- Stated exercise
Copy the data word for word, from the line containing "Given: Click the Archives widget box icon" through the line containing "Looking at the", and leave the pictures out of your copy.
-- Data listing start --
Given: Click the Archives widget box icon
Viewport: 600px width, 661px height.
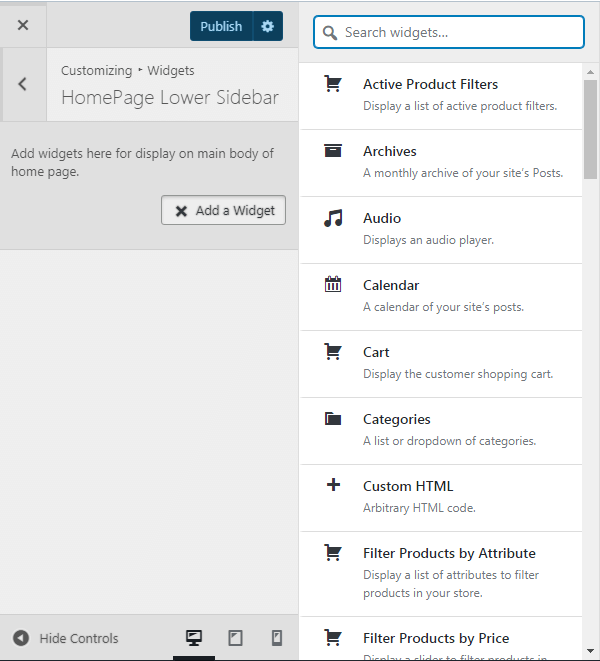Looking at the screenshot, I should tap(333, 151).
-- Data listing end --
-- Data listing start --
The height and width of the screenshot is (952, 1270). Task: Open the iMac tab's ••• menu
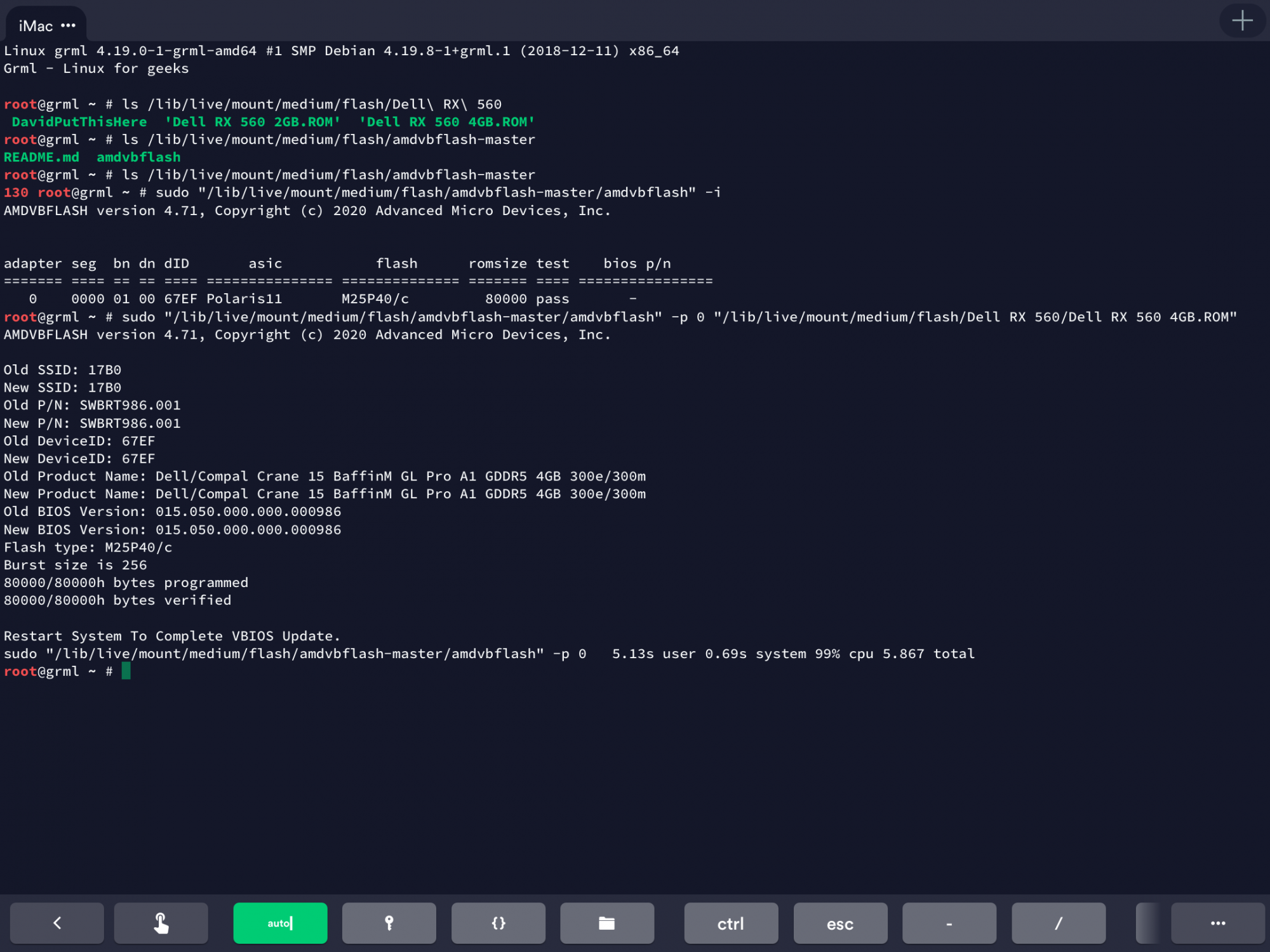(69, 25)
-- Data listing end --
- Written response
Given: Click the Archives widget box icon
Viewport: 600px width, 661px height.
Looking at the screenshot, I should tap(333, 151).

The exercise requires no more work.